Sport

Wiara uczyni cuda?

W ekipie wicemistrza Polski nikt nie dopuszcza do siebie myśli o pożegnaniu Ligi Konferencji Europy.

Trener Śląska Jacek Magiera wierzy, że jego drużyna odrobi z nawiązką straty w pierwszego meczu z St. Gallen. Fot. Łukasz Laskowski / Press Focus

ŚLĄSK WROCŁAW

W czwartek wicemistrzowie Polski będą próbowali odrobić dwubramkowe manko z pierwszego meczu z FC Sankt Gallen. Na swoim stadionie Szwajcarzy pokonali wybrańców trenera Jacka Magiery 2:0. Bramkarz zielono-biało-czerwonych Rafał Leszczyński wyciągał futbolówkę z siatki po strzałach dwóch napastników: Chadraca Akolo z Demokratycznej Republiki Kongo oraz Willema Geubbelsa, który ma podwójne obywatelstwo - Holandii i Francji. Wrocławianie mogli przywieźć ze Szwajcarii bardziej korzystny rezultat, ale zmarnowali kilka wyśmienitych okazji. Zawiódł zwłaszcza Sebastian Musiolik, ale to nie pierwszy raz, gdy 28-letni napastnik marnuje doskonałe sytuacje i kibice Śląska powinni „oswoić się” z takim marnotrawstwem wychowanka Piasta Leszczyny.

Optymizm trenera

Nadziei na „przeskoczenie” zespołu z Sankt Gallen i awans do IV rundy eliminacyjnej Ligi Konferencji Europy nie traci szkoleniowiec wrocławian, Jacek Magiera. Być może czwartek będzie mógł liczyć na pomoc... szwajcarskiego napastnika Juniora Flora Eyamby, który w tym tygodniu wznowił treningi po kontuzji. - Trudno powiedzieć, co się wydarzy do czwartku – zaznaczył na wstępie trener drużyny z Oporowskiej. - Nie sądzę, że zagra w pierwszym składzie przeciwko Sankt Gallen, ale cieszę się, że już trenuje.
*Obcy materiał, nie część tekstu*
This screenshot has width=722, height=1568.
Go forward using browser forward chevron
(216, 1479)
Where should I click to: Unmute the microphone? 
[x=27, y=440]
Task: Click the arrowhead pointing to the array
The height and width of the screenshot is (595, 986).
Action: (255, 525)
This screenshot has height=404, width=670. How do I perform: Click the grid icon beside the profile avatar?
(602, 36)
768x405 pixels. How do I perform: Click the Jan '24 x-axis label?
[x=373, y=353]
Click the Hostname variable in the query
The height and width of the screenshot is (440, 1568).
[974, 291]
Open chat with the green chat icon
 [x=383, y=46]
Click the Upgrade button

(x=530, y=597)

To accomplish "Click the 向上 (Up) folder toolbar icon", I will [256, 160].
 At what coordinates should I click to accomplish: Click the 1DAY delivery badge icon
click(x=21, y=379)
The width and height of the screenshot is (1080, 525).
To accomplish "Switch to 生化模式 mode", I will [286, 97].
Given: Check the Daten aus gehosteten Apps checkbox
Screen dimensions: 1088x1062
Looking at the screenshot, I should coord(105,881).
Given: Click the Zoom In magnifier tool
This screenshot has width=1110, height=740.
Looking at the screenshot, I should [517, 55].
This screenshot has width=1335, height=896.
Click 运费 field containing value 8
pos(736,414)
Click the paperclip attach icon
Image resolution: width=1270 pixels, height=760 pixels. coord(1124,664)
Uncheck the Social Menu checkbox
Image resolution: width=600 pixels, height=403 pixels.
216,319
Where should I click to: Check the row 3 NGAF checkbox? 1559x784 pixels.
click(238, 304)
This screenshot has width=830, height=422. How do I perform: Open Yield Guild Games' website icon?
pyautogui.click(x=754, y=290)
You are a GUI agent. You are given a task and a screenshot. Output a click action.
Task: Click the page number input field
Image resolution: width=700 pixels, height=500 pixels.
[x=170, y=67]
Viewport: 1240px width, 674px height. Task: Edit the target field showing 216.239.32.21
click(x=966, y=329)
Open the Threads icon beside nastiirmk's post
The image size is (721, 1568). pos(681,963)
47-letni szkoleniowiec Śląska jest przekonany, że jego zespół w meczu rewanżowym nie stoi na straconej pozycji. - Zagramy o pełną pulę i chcemy awansować – powiedział popularny „Magic”. - To jest nasz cel. Zgadzam się z opiniami, że w pierwszym meczu w Szwajcarii przegraliśmy za wysoko. Szykujemy się do spotkania rewanżowego na sto procent, ponieważ chcemy grać dalej. Szanujemy i doceniamy przeciwnika, ale będziemy walczyć o ten awans.

Wiara piłkarzy

Nie tracą nadziei na skok do następnej rundy LKE podopieczni Jacka Magiery. - Od początku tygodnia skupiamy się wyłącznie na meczu z FC Sankt Gallen - powiedział grający w drugiej linii 20-letni Turek, Burak Ince. - Musimy jednak poprawić skuteczność, mam nadzieję, że sam strzelę gola, ale oczywiście najważniejszy będzie awans do baraży. Będziemy o to walczyć do upadłego.

Starszemu koledze wtóruje 19-letni obrońca Tommaso Guercio. - Przed nami kolejne wyzwanie - stwierdził piłkarz mający podwójne obywatelstwo, polskie i włoskie. - Chcemy wygrać z St. Gallen dla siebie, dla naszych kibiców i wywalczyć awans do następnej fazy tych rozgrywek. Takie są nasze cele i zrobimy, co w naszej mocy, by je zrealizować.

Złoty gol Serba

Przeciwnik Śląska, FC Sankt Gallen, w minioną niedzielę wygrał trzeci mecz z rzędu w rozgrywkach ligowych. Podopieczni niemieckiego trenera Enrico Maassena wygrali 1:0 drużyną Grasshoppers Zurich. W 16 minucie pojedynku z „Konikami polnymi” kontuzji doznał podstawowy obrońca St. Gallen, posiadający nigeryjskie korzenie niespełna 25-letni Isaac Schmidt.

W porównaniu do pucharowej potyczki trener Maassen w wyjściowej jedenastce dokonał trzech zmian. Na środku defensywy w miejsca Alberta Vallciego i Stephana Ambrosiusa desygnował do gry Chorwata Jozo Stanicia, Jego partnerem w tej formacji był Malijczyk Abdoulaye Diaby, a ponadto zamiast Serba Michailo Stevanowicia w pomocy pojawił się Hiszpan Jordi Quintilla. Zwycięskiego gola dla przeciwników Śląska strzelił w 82. minucie 19-letni Serb, Jovan Milosević.